Cette sortie a pourtant la particularité, pas toujours avantageuse, des albums destinés à couronner leurs auteurs au moment où ils entrent dans le giron d'une major (Asylum en l'occurrence, dans son cas). Même si l'aspect général de Bartier Bounty est celui d'une mixtape, approximations sonores incluses, il arrondit les angles, il polit certaines rugosités.
Casada Sorrell (le vrai nom de Sada Baby), par exemple, chante de temps en temps. Sa cousine et collaboratrice Ashley, présente ici sur "Bonnie & Blyde" (et aperçue sur Book Of Ryan, le dernier Royce de 5'9'') lui aurait donné cette envie d'exercer sa voix, et il s'y adonne sur "Edmore" et "Auntie Melody", étendant un registre vocal déjà large et versatile.
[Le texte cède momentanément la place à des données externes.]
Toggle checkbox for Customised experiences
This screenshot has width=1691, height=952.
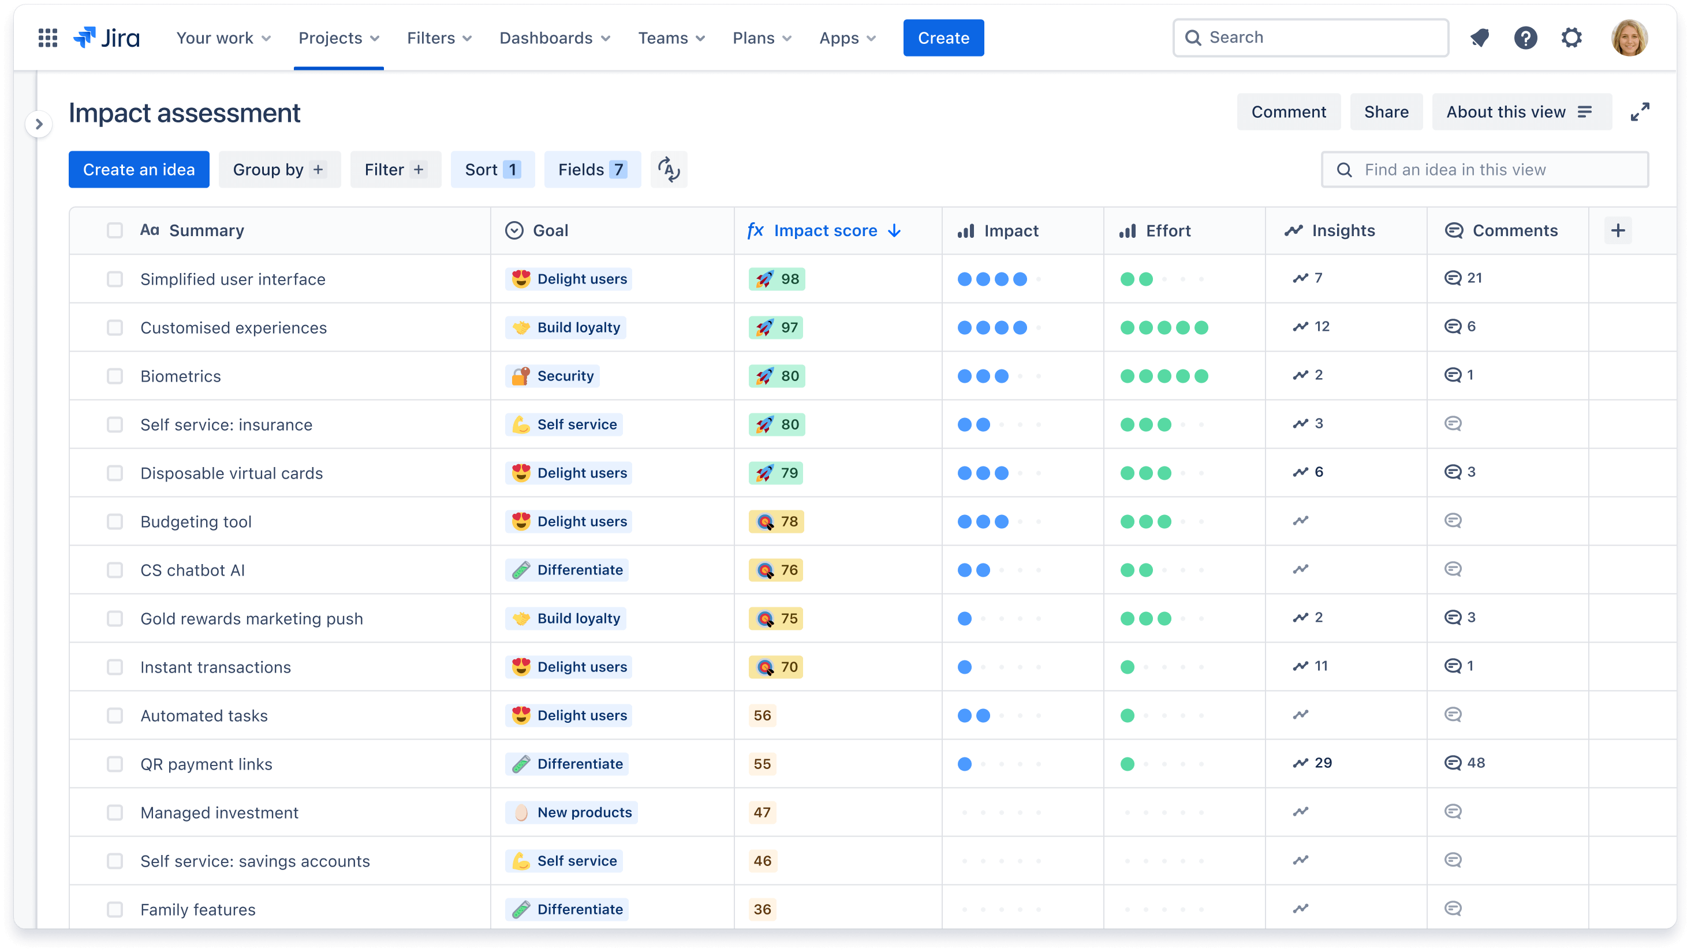pos(115,326)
Le titre rend hommage à Detroit. Cartier County, en effet, ce sont les bases du rappeur, ce sont ces quartiers peuplés de petites frappes éprises des lunettes de la marque en question. La musique, pourtant, n'est pas si locale. Malgré la présence épisodique de Helluva, le producteur phare de sa ville, elle est parfois plus proche de la tradition trap music que du style local. Sada Baby, qui confesse avoir Gucci Mane et Future pour modèles absolus, s'ouvre sur Atlanta, comme le prouve la présence de Hoodrich Pablo Juan.
Toutefois, à part cette intervention extérieure et celles, très logiques, de Drego et d'Ashley Sorrell, Sada Baby s'exprime seul. Et il fait en sorte que l'essentiel soit là : les morceaux intenses et énergiques ponctués de ces "huhh" qui sont sa marque de fabrique, les décharges d'agressivité comme "Skuba Says" et "Dumbass", qui passent en crescendo de marmonnements inquiétants à des admonestations furieuses, comme dans ce cas d'école qu'est "Unkle Drew".
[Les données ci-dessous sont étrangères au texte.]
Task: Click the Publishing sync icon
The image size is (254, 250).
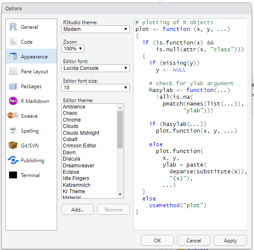Action: click(x=13, y=161)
Les thèmes sont ceux d'un gangsta rap rabâché (le titre du projet et les paroles de plusieurs titres laissent entendre que Sada Baby est affilié aux Bloods), mais ces références à l'argent, au sexe, aux armes et à la drogue, ou ses fréquentes attaques envers ses adversaires comme sur "Horseplay", se télescopent de manière anarchique et inédite, mêlées de références à des joueurs de basket, l'autre marotte du rappeur.
Sada Baby ne délivre certes pas vingt "Bloxk Party" sur Bartier Bounty, il ne magnifie pas la formule qui l'a fait connaître en 2017, il ne la sublime pas. Mais au moins, il la prolonge un peu, ce qui demeure conforme à nos attentes.